Nunca tuve tiempo de
arrepentirme. Ni lo tuve ni lo quise y, ahora, ya es tarde. Tampoco es menos
cierto que este puñado ínfimo de años me ha traído a alguno de mis mejores
amigos, pero también a gente que nunca quise conocer. La culpa no es de las
cofradías. Ellas trajeron lo bueno, lo malo siempre está acechando una noche
turbia a la vuelta de cada esquina sin necesidad de nada.
No están leyendo un artículo
existencial. No es un balance. No es un resumen. Se trata más bien de un
anticipo, de contar verdades que todos claman a voces en la barra de un bar –de
una taberna como por estas tierras gusta en llamarse-, pero que nadie puede
escribir para no empañar la hipocresía limpia que viste las hermandades de
personajes que nunca debieron ser, por más que la metafísica celeste se empeñe
en darles un sentido (para afirmar que alguien merezca la pena debe existir su
contrario porque la negación como tal no es). Para que nos entendamos, cuando
nos cruzamos con un personaje que, por cualquier motivo, nos repele para darnos
cuenta de que es así, antes hemos conocido a otros personajes que nos atraen.

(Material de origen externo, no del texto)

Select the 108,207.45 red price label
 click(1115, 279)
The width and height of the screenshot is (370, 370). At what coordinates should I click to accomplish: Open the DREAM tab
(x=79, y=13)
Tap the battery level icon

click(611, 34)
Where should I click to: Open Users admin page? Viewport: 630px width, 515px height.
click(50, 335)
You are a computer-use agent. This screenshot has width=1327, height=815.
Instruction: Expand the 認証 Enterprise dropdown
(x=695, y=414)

Ya les digo que es un anticipo de
lo que vendrá y de cuanto se debe contar para que las infamias, por miles de
veces que se repitan, no dejen de mantener su condición. Porque en dos años –o
más- he escuchado muchas que, por comadreo de escalera o programa de sobremesa,
no hacen sino demostrar que, las cofradías (en la mirada limpia de un niño, en
la piel de quien se acerca a ellas por primera vez, en el gusto de quien solo
le interesan en Semana Santa), por fuera son la alegoría perfecta de un
sentimiento, fe y modo de vida. Por dentro, las interioridades de su tramoya
conforman una amalgama insalubre que, de vez en vez, expulsan hacia fuera la
mala sangre.
En demasiadas ocasiones, al que se le llena la boca diciendo lo cofrade que es no alcanza el rango de ese ser ansiado. Más bien, intenta acaparar una proyección que no ha encontrado en otros estratos de la sociedad y, en su hábitat, se insufla de poderío cual pavo real para, una vez fuera de él, no hacer notar lo que dice ser porque –fuera de nuestro territorio comanche- parece que las hermandades no son algo de lo que presumir.

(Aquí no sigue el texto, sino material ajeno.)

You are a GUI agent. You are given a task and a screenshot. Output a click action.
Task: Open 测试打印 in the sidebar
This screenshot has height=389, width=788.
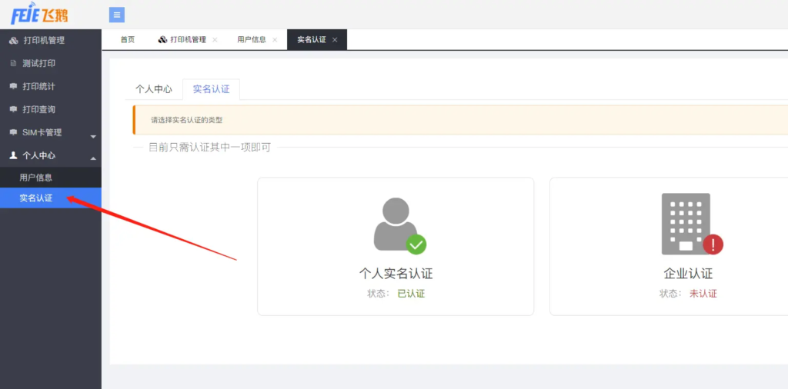point(38,63)

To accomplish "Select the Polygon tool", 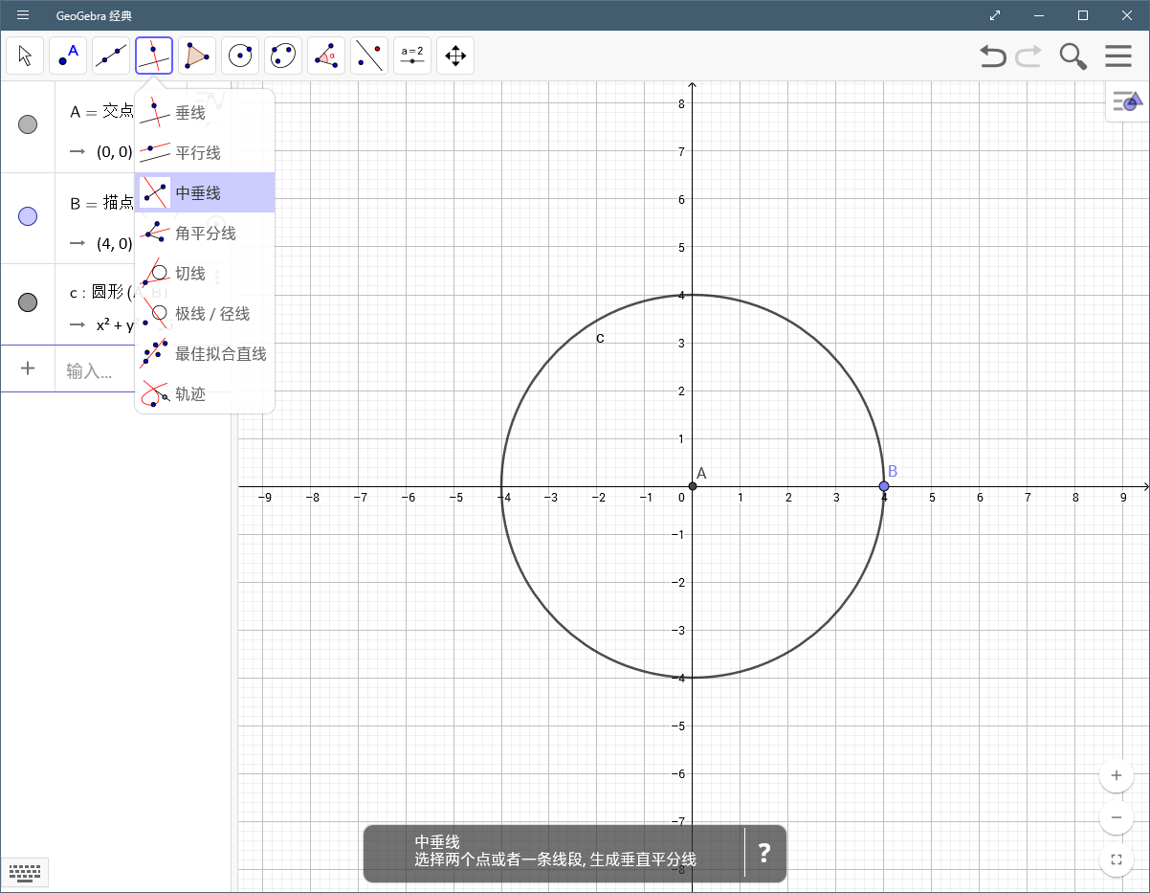I will point(197,56).
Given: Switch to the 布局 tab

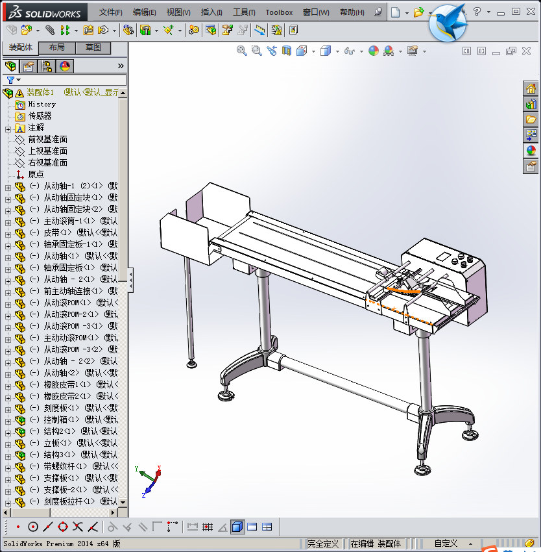Looking at the screenshot, I should [56, 47].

Y, en parte, no lo son por
nuestra culpa. Nos hemos convertido en reflejo de nuestros dirigentes –o ellos
en el nuestro-. Y actuamos como un espejo de lo que vemos a las tres cuando el
telediario dispara noticias repetidas de ayer. Nos movemos en un fango en el
que se cuchichea con los pies metidos hasta las rodillas en su légamo. Nos abrazamos
con quien anoche (con un gintonic en la mano) era objeto de nuestra sorna.
Llenamos las redes sociales con agravios que, dichos a pie de acera, nos
costaría una pelea de lo más barriobajero. Y, después, aunque nuestra
ignorancia sobre algo sea manifiesta, qué más da, criticamos de forma furibunda
a fulanito porque no entra en nuestro juego ni conviene a nuestros intereses.
Y eso último, cuando se enquista,
ya no tiene remedio y seguimos adelante en el callejón sin salida de nuestra
sinrazón hasta que nos llega la oportunidad de demostrar nuestra valía.
Entonces todo cambia. Y repetimos lo que tanto criticamos a nuestro antecesor,
pero sin dejar de nombrarlo, culparlo y someterlo a escarnio. Así justificamos
nuestra incapacidad.
Esto pasa en quienes “dirigen” la
Agrupación de Cofradías. Criticaron lo que hoy hacen y siguen culpando al
anterior presidente del hambre en el mundo ¿Les suena a estrategia política?
Lean las noticias del Ayuntamiento y vayan después a la hemeroteca.
El próximo Cáliz concretará este
argumentario con hechos porque está visto que el silencio ni calma ni ayuda a
mantener limpia la imagen. Tendremos que seguir en política, aunque su acepción
contemporánea resulte demasiado peyorativa.